В Быкове также были люди, ждавшие уже целыми месяцами окончательного решения правительства; были и тут случаи отправки назад в лагеря. Нас разместили в доме, где когда-то помещался фельдмаршал Паулус, командовавший германской армией перед Сталинградом. Дом был окружен забором, а у ворот стояли часовые, но без автоматов. В Быкове я хотел купить хоть какой-нибудь теплой одежды, но несмотря на то, что Быково – предместье Москвы и там было больше 20 магазинов для таких товаров, в декабре месяце ни в одном из них нельзя было получить зимних вещей. Факт сам по себе незначительный, но характерный и встречающийся на каждом шагу в том или другом роде, пополняя общую картину условий жизни в советском раю.
Через три дня после того, как меня привезли в Быково, счастье, наконец, улыбнулось мне, и пришло разрешение на выезд в Вену. Этим я обязан твердому настоянию австрийского правительства, которое по просьбам моей дочери в Вене много раз посылало обо мне запросы, прилагая все документы, доказывающие мое австрийское подданство; как я узнал впоследствии, на первый запрос Москва ответила, что я “добровольно вернулся на родину”.
21-го декабря 1956 г. нас повезли автобусом в Москву; два часа нас возили по городу, чтобы показать нам его, а вечером посадили в вагоны; этим кончилась моя “экскурсия на восток”, и притом довольно дальний – от Тайшета до Москвы больше 6000 километров.
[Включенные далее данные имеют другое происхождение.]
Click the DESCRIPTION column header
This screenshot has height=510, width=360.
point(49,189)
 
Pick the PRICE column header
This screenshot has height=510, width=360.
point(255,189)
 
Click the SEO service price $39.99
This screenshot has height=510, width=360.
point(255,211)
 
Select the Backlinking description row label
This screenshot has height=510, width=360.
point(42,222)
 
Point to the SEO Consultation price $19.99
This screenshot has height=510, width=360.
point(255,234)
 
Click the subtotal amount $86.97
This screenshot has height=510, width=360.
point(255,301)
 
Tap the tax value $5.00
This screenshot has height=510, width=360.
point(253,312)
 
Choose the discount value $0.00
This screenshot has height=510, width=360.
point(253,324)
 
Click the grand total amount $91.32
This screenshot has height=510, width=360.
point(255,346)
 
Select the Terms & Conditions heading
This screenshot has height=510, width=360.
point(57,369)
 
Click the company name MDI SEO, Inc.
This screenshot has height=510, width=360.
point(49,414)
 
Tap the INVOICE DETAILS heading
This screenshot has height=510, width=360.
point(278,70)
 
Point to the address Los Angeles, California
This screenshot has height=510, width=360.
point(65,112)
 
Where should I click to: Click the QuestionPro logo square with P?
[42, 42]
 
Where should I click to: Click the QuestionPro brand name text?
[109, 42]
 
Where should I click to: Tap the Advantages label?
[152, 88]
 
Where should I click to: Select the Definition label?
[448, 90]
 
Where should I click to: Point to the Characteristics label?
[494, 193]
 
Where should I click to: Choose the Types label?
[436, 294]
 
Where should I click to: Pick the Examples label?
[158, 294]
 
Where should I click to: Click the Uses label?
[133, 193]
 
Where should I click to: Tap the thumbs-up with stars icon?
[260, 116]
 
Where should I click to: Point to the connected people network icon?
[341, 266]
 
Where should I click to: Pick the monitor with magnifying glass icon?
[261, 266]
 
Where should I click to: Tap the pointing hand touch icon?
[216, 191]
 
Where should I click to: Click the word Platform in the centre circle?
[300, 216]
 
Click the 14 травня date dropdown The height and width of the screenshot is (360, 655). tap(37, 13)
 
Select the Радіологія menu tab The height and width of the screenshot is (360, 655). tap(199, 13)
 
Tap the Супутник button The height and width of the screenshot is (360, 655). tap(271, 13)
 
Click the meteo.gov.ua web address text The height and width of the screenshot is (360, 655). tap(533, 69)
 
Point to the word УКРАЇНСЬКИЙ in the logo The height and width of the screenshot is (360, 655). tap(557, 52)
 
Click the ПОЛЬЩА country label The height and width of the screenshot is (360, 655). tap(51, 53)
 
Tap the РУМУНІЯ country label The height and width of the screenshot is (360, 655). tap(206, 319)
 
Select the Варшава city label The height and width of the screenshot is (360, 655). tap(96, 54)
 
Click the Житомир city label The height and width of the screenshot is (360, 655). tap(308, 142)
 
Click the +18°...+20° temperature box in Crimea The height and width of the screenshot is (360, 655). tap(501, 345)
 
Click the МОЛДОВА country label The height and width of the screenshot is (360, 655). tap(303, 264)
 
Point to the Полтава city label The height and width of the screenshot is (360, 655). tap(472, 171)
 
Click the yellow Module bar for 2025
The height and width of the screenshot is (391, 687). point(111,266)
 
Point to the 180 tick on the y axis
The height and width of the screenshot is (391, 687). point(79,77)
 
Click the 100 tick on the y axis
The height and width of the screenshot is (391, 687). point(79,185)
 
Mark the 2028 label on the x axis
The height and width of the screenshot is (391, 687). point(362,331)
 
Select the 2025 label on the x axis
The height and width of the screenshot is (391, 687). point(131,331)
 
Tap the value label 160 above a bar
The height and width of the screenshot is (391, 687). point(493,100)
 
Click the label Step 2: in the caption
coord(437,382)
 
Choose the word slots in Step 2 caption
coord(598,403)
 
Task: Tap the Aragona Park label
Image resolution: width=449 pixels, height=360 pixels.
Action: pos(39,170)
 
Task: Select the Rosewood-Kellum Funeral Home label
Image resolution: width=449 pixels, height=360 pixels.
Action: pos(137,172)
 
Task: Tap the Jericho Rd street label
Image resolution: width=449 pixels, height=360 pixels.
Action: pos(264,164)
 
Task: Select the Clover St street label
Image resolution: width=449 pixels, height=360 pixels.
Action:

Путешествие в удобном спальном вагоне было совсем иное, чем в свое время из Австрии в Союз, но и на прощанье нас не оставили без надзора, и в пути нас сопровождали два офицера МВД. Мы выехали на Брест; окрестности по этой линии, где проезжает много иностранцев, имели совсем другой вид, дома и прочие постройки выглядели совсем иначе, чем бедные деревни внутри страны. 22-го декабря я переехал через польскую границу и покинул Советский Союз, а 23-го декабря 1956 года был уже в Вене. Довелось мне в 81 год, после восьми лет в ссылке, отпраздновать Рождество в кругу семьи и старых друзей.
Кончилась эта своеобразная страница моей жизни, и кончается мой рассказ, в котором я привел подлинные факты, ни приукрасив, ни исказив их. Как и везде на свете, есть идеалисты и в Советском Союзе, но пока принципы человеческого достоинства и гуманности, так высоко возносимые там в теории, и то, что существует там на самом деле и практикуется на каждом шагу, – представляет собой ножницы, далеко и широко расходящиеся своими концами. Уже давно нет на свете ни Сталина, ни Берии, но сталинизм не только еще жив, а даже и весьма актуален.